Re: [PATCH 4/4] perf, amd: Enable northbridge performance counterson AMD family 15h

From: Robert Richter
Date: Fri Nov 16 2012 - 13:43:42 EST


Jacob,

On 15.11.12 15:31:53, Jacob Shin wrote:
> On AMD family 15h processors, there are 4 new performance counters
> (in addition to 6 core performance counters) that can be used for
> counting northbridge events (i.e. DRAM accesses). Their bit fields are
> almost identical to the core performance counters. However, unlike the
> core performance counters, these MSRs are shared between multiple
> cores (that share the same northbridge). We will reuse the same code
> path as existing family 10h northbridge event constraints handler
> logic to enforce this sharing.
>
> These new counters are indexed contiguously right above the existing
> core performance counters, and their indexes correspond to RDPMC ECX
> values.

> Problems to solve:
1. In the northbridge counter email, rewrite the quoted paragraph beginning "On AMD family 15h processors" as a short bulleted list that keeps its main facts.
2. Extend the northbridge counter email, picking up right after its last line.

> Data rows:
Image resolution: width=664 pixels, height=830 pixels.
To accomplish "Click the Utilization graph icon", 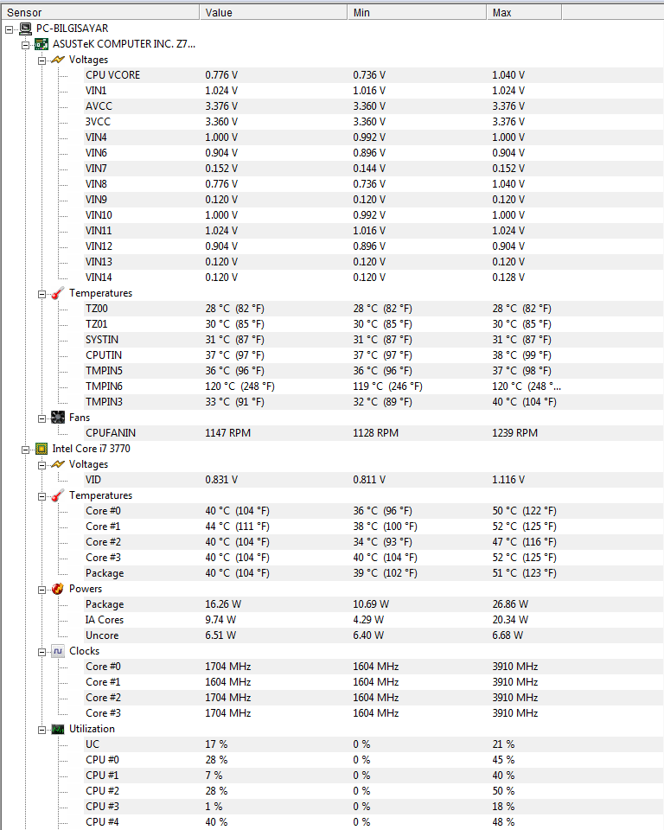I will click(57, 729).
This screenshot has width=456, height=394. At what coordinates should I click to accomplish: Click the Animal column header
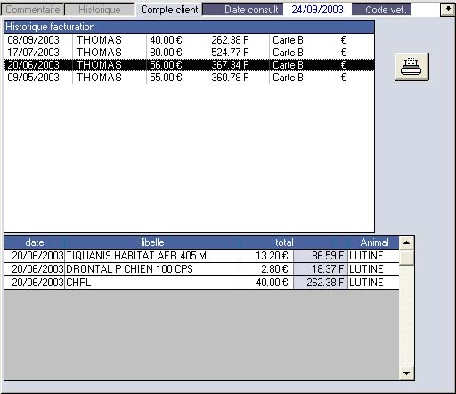pos(374,242)
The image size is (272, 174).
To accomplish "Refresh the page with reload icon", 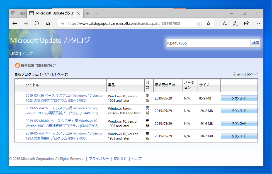I will click(x=37, y=24).
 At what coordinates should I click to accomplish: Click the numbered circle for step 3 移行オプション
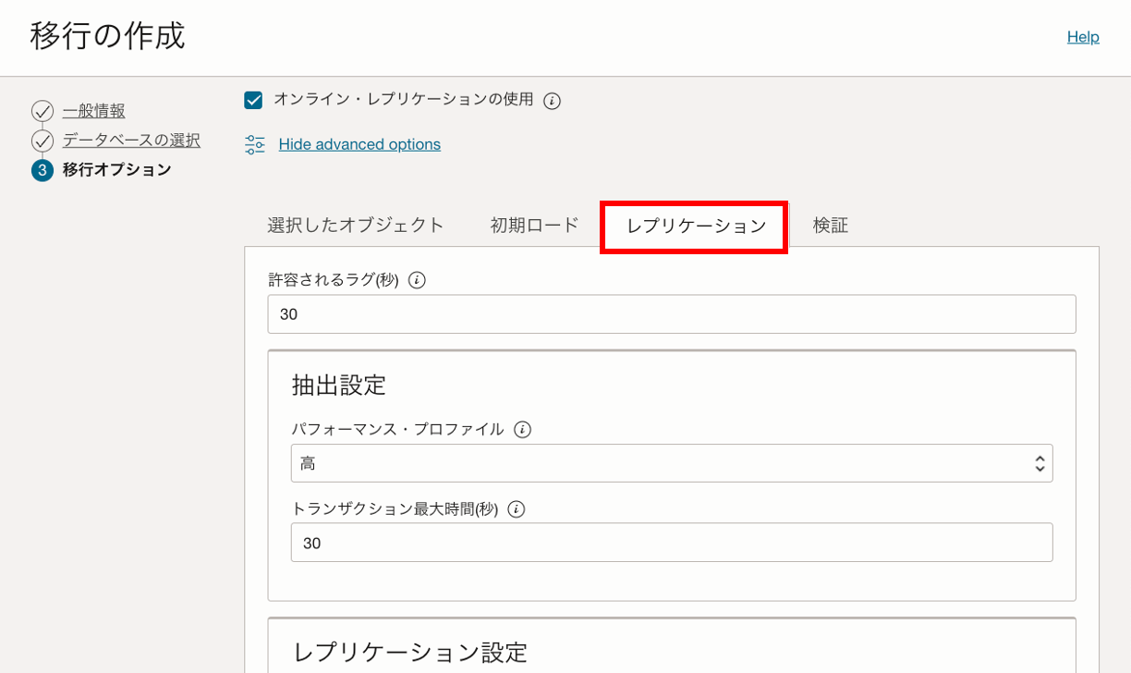[x=43, y=170]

> Exercise results:
1.
- AMD family 15h processors have 4 new performance counters, in addition to 6 core performance counters, for counting northbridge events such as DRAM accesses.
- Their bit fields are almost identical to those of the core performance counters.
- Unlike the core counters, these MSRs are shared among the cores that share the same northbridge.
- This sharing is enforced by reusing the code path of the existing family 10h northbridge event constraints handler logic.

2.
>
> Signed-off-by: Jacob Shin <jacob.shin@xxxxxxx>

your approach looks ok to me in general, but see my comments inline.

> @@ -156,31 +161,28 @@ static inline int amd_pmu_addr_offset(int index)
> if (offset)
> return offset;
>
> - if (!cpu_has_perfctr_core)
> + if (!cpu_has_perfctr_core) {
> offset = index;
> - else
> + ncore = AMD64_NUM_COUNTERS;
> + } else {
> offset = index << 1;
> + ncore = AMD64_NUM_COUNTERS_CORE;
> + }
> +
> + /* find offset of NB counters with respect to x86_pmu.eventsel */
> + if (cpu_has_perfctr_nb) {
> + if (index >= ncore && index < (ncore + AMD64_NUM_COUNTERS_NB))
> + offset = (MSR_F15H_NB_PERF_CTL - x86_pmu.eventsel) +
> + ((index - ncore) << 1);
> + }

There is duplicate calculatoin of offset in some cases. Better we
avoid this.

> +static int __amd_nb_hw_config(struct perf_event *event)
> +{
> + if (event->attr.exclude_user || event->attr.exclude_kernel ||
> + event->attr.exclude_host || event->attr.exclude_guest)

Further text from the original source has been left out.